## Aim of the exercise:
Extract the lines from the line with "Given: Click the" to the line with "Viewport: 910px width, 792px height.", copying each one without any change.

## Excerpted records:

● ● ●

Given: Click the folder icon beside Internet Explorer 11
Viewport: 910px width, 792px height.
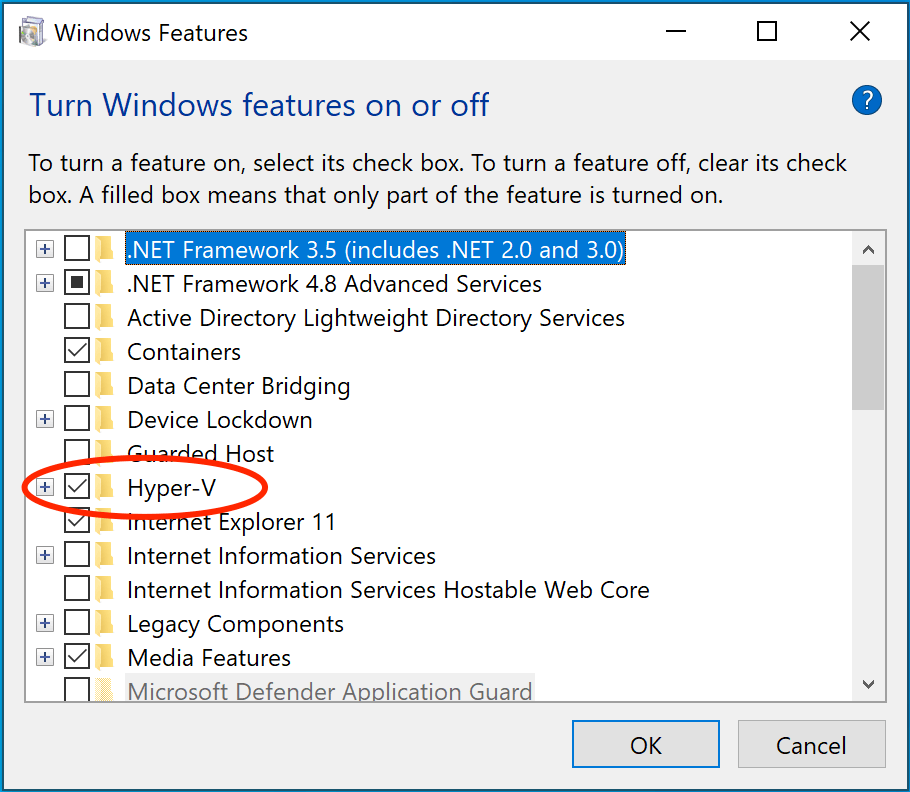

● ● ●

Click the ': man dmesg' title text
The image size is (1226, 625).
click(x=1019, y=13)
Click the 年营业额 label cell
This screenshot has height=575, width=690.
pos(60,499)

● ● ●

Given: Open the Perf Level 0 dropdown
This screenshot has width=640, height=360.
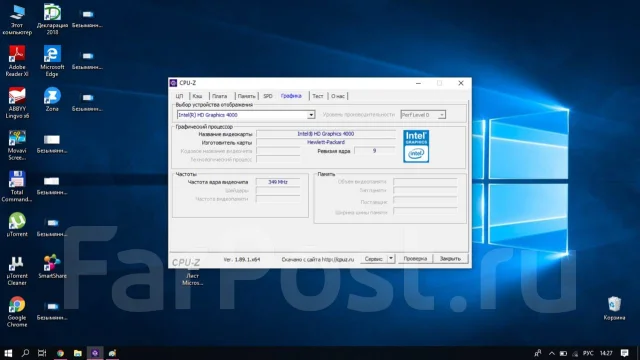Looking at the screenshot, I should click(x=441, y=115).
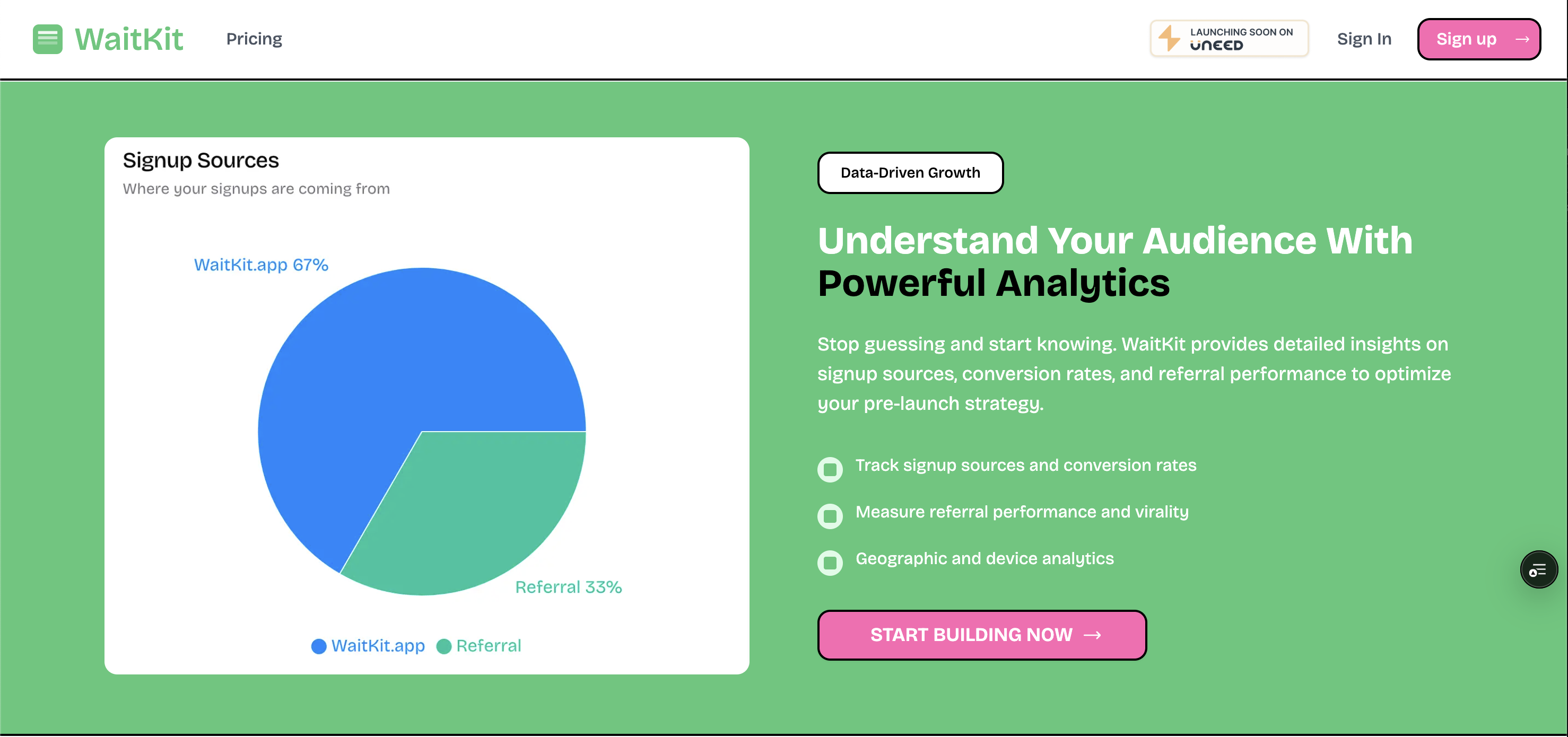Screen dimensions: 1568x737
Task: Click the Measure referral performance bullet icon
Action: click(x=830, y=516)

● ● ●

## Written solution:
Given: Click the folder icon beside Internet Explorer 11
Viewport: 910px width, 792px height.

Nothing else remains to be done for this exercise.